Hello Lovelies!
When I woke up this morning I realized I hadn’t written this newsletter for a couple weeks. As I look at my calendar, I wondered a bit what has distracted me. Yes, I’ve been very busy coaching and starting a Future Leaders Program. Yes, I’ve been busy working with a company on their travel/payments strategy. Yes, I’ve been busy with Wayfinder Life Coach Training. Ultimately…none of it is the reason.
So when I sit with the weeks, what comes to mind is that I’ve been learning some interesting things about myself. Some things I knew but feel have solidified in my understanding, while others are a bit fresher.
For instance, when I chose the book “The Perfectionist’s Guide to Losing Control” for my instagram Friday book club (@leahfarmercoaching). I didn’t expect it to teach me so much. I wouldn’t have said I was a perfectionist by nature, but I didn’t know the variety of types of perfectionists.
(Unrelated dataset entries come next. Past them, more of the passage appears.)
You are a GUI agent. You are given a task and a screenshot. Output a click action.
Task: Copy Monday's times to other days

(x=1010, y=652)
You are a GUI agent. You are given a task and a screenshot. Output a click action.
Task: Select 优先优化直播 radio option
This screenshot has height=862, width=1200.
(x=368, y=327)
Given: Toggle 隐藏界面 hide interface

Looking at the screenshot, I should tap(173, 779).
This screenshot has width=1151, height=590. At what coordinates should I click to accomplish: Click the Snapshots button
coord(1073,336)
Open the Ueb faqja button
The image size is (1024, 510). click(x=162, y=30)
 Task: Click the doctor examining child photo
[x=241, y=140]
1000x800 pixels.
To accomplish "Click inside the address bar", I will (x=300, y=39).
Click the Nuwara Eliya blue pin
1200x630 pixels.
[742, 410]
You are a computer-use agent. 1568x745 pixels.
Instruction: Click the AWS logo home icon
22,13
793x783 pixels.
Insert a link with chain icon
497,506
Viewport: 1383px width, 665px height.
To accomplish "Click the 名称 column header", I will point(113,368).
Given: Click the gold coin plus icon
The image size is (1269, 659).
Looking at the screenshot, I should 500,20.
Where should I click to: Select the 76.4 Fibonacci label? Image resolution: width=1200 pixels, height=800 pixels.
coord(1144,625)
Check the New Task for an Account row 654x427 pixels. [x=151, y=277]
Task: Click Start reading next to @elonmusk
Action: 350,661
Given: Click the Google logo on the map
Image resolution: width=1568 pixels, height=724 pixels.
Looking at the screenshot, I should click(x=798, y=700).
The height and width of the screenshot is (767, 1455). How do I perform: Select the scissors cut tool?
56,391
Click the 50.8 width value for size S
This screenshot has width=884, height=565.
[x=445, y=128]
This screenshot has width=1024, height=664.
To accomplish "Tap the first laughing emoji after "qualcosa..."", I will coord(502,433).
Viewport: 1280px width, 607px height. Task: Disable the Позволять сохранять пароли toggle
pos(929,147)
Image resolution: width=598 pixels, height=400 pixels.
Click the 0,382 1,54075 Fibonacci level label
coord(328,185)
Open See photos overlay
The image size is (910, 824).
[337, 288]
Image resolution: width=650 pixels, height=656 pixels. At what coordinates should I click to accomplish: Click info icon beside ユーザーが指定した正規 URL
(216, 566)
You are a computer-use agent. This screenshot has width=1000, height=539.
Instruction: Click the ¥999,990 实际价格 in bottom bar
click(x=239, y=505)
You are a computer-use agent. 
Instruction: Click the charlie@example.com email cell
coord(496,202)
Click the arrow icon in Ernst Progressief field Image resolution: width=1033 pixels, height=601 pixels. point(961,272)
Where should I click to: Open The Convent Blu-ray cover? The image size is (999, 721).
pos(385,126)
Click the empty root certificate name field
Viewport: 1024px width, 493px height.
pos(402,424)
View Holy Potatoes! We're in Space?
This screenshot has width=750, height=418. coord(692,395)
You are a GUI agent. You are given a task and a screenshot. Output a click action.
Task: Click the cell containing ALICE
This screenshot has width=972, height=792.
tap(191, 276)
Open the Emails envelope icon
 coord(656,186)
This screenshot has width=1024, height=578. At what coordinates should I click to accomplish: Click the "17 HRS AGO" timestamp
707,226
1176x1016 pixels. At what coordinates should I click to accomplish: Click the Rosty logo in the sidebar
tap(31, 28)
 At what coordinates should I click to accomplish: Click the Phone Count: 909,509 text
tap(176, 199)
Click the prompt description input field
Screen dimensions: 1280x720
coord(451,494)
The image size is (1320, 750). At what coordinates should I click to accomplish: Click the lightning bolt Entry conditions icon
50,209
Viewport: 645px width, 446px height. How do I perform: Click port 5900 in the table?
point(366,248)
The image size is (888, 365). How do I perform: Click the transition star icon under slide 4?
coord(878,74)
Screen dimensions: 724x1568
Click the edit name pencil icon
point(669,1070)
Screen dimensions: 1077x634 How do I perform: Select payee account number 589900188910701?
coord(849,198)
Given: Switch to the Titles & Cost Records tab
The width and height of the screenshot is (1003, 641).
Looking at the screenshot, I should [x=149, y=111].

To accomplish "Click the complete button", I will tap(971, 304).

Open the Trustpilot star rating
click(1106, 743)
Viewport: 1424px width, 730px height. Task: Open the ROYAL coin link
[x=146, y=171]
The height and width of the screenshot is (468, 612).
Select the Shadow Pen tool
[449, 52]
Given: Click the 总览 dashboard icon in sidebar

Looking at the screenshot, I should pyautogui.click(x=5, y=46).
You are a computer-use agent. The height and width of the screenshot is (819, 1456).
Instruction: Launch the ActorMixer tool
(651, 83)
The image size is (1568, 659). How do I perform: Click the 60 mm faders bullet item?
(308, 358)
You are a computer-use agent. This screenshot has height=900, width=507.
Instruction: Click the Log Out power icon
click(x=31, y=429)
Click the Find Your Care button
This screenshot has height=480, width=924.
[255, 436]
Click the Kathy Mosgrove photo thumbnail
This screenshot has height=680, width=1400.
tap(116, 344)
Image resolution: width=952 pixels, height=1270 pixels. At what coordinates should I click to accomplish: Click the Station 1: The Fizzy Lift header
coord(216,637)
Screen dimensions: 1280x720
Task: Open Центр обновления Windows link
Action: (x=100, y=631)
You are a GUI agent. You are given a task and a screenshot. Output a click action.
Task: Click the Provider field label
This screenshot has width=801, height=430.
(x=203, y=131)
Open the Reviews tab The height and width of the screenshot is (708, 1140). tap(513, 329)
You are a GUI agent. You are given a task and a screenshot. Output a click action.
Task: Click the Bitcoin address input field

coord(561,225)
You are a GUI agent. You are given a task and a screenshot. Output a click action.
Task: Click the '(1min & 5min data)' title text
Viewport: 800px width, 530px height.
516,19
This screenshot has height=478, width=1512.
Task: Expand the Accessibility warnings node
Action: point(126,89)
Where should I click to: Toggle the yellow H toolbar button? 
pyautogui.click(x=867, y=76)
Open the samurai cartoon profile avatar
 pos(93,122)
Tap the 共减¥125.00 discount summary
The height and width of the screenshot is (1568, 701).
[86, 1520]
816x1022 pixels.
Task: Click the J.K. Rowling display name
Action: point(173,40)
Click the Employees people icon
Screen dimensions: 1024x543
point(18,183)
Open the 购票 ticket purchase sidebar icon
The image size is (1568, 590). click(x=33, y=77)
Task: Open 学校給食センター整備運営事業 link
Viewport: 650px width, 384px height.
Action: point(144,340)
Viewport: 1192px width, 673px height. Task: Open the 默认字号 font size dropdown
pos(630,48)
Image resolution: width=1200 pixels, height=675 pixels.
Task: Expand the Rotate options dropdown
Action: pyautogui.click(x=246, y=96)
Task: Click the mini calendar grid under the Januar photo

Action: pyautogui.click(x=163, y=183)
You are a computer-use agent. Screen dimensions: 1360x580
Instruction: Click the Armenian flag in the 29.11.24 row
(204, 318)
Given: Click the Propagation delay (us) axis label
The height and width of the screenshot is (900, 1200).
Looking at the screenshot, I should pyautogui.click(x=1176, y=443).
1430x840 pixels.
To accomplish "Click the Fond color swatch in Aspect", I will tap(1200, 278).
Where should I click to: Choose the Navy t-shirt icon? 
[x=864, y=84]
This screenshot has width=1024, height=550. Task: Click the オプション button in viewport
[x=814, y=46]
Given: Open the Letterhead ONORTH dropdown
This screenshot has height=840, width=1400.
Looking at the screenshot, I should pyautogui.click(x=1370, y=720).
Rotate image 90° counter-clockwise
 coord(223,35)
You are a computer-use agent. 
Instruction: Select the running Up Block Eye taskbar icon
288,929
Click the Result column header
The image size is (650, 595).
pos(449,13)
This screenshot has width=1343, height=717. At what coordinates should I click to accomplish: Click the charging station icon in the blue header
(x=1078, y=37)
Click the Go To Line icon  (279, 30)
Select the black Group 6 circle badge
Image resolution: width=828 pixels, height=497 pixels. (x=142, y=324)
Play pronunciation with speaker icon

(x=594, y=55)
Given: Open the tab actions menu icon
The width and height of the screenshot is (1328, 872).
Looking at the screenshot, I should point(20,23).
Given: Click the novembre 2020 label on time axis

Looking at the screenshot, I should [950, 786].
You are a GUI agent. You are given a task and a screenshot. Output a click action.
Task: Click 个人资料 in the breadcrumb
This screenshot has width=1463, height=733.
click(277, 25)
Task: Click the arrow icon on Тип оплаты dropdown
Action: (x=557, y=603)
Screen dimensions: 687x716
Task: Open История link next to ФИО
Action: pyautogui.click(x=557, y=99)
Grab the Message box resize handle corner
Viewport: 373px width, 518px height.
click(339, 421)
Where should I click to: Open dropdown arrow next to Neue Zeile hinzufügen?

Discovering that I was a Parisian Perfectionist (someone who intensely desires deep and PERFECT relationships) and an Intense Perfectionist (someone who’s standards are a bit outrageous for themselves and others) was like being hit over the head with a hammer of understanding.
I want so much to connect with people and have tried to do so even to my own detriment…but I also want so much for others to meet and understand my intensity about the way things SHOULD be. Fortunately for the people in my world (and for me), I’ve spent a lot of time working on these things over the years.
The other learning for me…this one a bit more known and obvious to me…is that there is a tension that I hold between wanting to be liked and wanting to be entirely and authentically myself (ambition, intensity, and work ethic included). I always wished I was one of those “I don’t care if they like me” people, but I am not. But I can now say I am far more interested in being myself than being liked.
And that shift is key for me because it means I won’t bend myself into a pretzel just to be included or to be engaged in community. Instead it means I will seek like-minded and lovely people that are suited to me and appreciate the pace of my brain and work instead of criticizing it.
Ultimately as I coach more and more people, what comes forward for me are the lessons that I have wanted to learn and (in some cases) ignored. I could always blame the lack of learning on the pace of my job, but now the job itself is teaching me so much about myself. And with each passing day, I am finding I like who I’ve turned out to be more and more.